▶ Reading text

════════════════════

Vintage Pulp Aug 22 2013
It takes a lot of work to make a cover look this good.

This issue of France’s V magazine was published today in 1948. On the cover, in a lovely photo-illustration, is a person named Corinne Lander, who we looked up and found nothing about whatsoever, which means she was probably a model or showgirl. She appears inside as well in a small feature explaining (if our French is right) how much work went into her posing, shooting and retouching—sixty-two hours total, we’re informed. Also inside you get art from Jean David, swimming lessons using a chair, and more. To see our other Vs click its keyword below. 


Vintage Pulp Jul 11 2013
They’re only being nice because they want to know where he bought his paisley sarong.

Above is the cover of an issue of V published today in 1947. Inside are various celeb and cinema features, a photo-comic written by the famed Maurice Dekobra, a back cover by Jean David, and plenty of photography, including the feature “Don Juan les pins,” or Don Juan of the Pines, whatever the hell that means. Also a bit of a mystery is the baffled looking cover star surrounded by six swooning women and a dog. He’s damnably familiar but we can’t quite place him, and since this is V we’re talking about, the editors have predictably failed to identify him. He’s a Columbia Pictures player, according to the caption, but that’s all we got. Anyone recognize him? Drop us a line. Thanks.

Update: So we have the answer from Nick, who informs us this is Arthur Lake, who played Dagwood in the U.S. television series Blondie, based on the famous comic strip. Thanks a million for that info. This also seems like a good time to thank not just Nick, but all Pulp Intl. readers. Your support and knowledge is essential to making this site work and we always appreciate it.

Update 2: Now it all becomes clear. A reader informs us that "Don Juan les pins" is a play on words. Juan-les-pins is a popular vacation spot in France, located on the Côte d'Azur between Nice and Cannes.


Vintage Pulp Sep 13 2012
Whatever it was called, we love it.

More from France today with V magazine of winter 1965. This particular issue, in the masthead in extremely small print, reveals that V is short for Voilà. Other issues we have do not mention that, so it’s news to us, and probably to many other people as well, especially because we shared an issue a while back that clearly says on the cover “Supplement au No. 445 de Voir Magazine.” So it is Voilà, Voir, or just V? To tell the truth, we wondered in the past if the 1950s V was the same as the earlier magazine that published through the ’40s, but it was. The publisher, editor, and even the street address changed, but we’ve seen an issue from 1949 that shows an unmistakable visual transition between the two versions. If indeed the magazine was ever actually called Voilà, or Voir, the full name never appeared on the cover, as far as we know. Speaking of covers, this one was painted by Raymond Brenot, aka Pierre-Laurent Brenot, who was both an artist and a successful fashion designer, and he joined a special fraternity of brilliant V cover artists such as René Caille, Jean David, and Georges Pichard. The interior illustrations are from Brenot, Pichard, Le Gano, Renoir and others. Plus there are photos of Margaret Lee, Catherine Frank, Mara Berni, Liten Østern, dancer Sonia Vareuil, Generally, the more a magazine costs us the more pages we scan, just so we can feel like we got our money’s worth. This one was ten euros, so below are more than thirty images for your enjoyment.

════════════════════

▶ Provided data
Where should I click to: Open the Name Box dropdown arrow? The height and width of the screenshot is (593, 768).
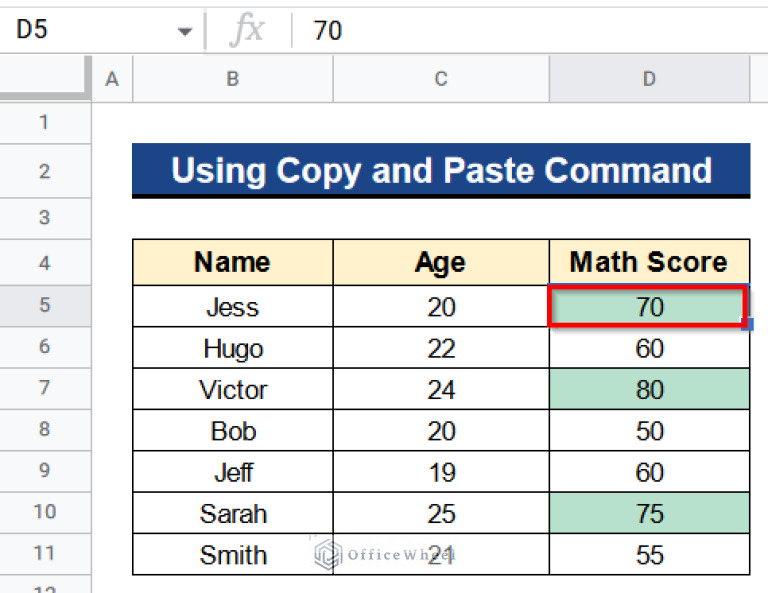point(184,31)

════════════════════

▶ Work to complete
1 - In the V magazine posts, how many hours in total went into Corinne Lander's posing, shooting and retouching?
2 - List the V cover artists who are named as members of the fraternity that Raymond Brenot joined, according to the V magazine posts.

▶ Worked solutions
1 - Sixty-two hours.

2 - René Caille, Jean David, Georges Pichard